# DOCUMENT

Monday, 5 March 2012

Marriage: The Tipping Point 2

When David Cameron told his party conference in October that he supported gay marriage because he was a Conservative, he may not have fully anticipated the range and force of the opposition that he would elicit. He knows now. Despite a torrent of criticism from clerical and political opponents of same-sex marriage, Mr Cameron is right. Legal equality of same-sex marriage with the marriage of a man and a woman would be a just and wise reform. It would enrich the institution of marriage, enhance social stability and expand the sum of human happiness. It is a cause that has the firm support of The Times.
The Government will begin a consultation this month on introducing legislation to allow same-sex marriages. Opponents accuse the Government of undermining the foundations of marriage and abusing the power of the State. It was predictable that some Conservative backbenchers would deride the proposals as (in the words of one of them) “completely nuts”. But more influential figures are deploying similarly heated rhetoric.
Cardinal Keith O’Brien, the leader of the Roman Catholic Church in Scotland, yesterday branded the Government’s position a “grotesque subversion of a universally accepted human right”. Dr John Sentamu, the Archbishop of York, has accused the Government of acting like a dictatorship. More temperately, Dr Rowan Williams, the Archbishop of Canterbury, maintains that changing the law to allow gay marriage would force unwanted change on the rest of the nation.
If the critics were to restrict their case to stressing the institution of marriage as a support for stable families and societies, they would be making an important contribution to debate. And, though Cardinal O’Brien and Dr Sentamu have chosen to embellish their argument with absurd and inflammatory invective, Dr Williams, a Christian leader of great intellectual gifts, raises an issue that should give pause to those who support change.
Reforms to marital law need to be informed by a sense of history, lest they give rise to unintended and damaging consequences. Only in the past generation has the principle of same-sex marriage gained widespread support. It is not a frivolous criticism that the legitimacy of marriage and the social cohesion that it provides might be damaged if the law is rewritten without regard for how most people understand an historic institution.

# ACTIONS TO TAKE
1. In the article on same-sex marriage, what has Dr John Sentamu accused the Government of?
2. Reproduce a passage of the article on same-sex marriage word for word. Begin at the words "If the critics" and stop after "who support change.".
Use only the article on same-sex marriage as your source.

# DATASET EXTRACT
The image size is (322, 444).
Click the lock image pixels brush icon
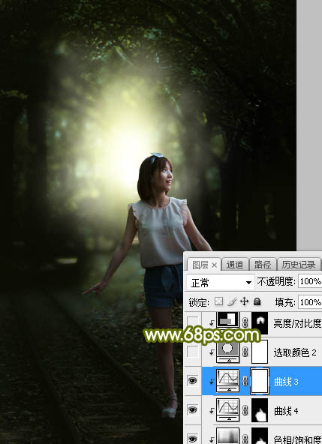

# TASK RESULTS
1. Acting like a dictatorship.

2.
If the critics were to restrict their case to stressing the institution of marriage as a support for stable families and societies, they would be making an important contribution to debate. And, though Cardinal O’Brien and Dr Sentamu have chosen to embellish their argument with absurd and inflammatory invective, Dr Williams, a Christian leader of great intellectual gifts, raises an issue that should give pause to those who support change.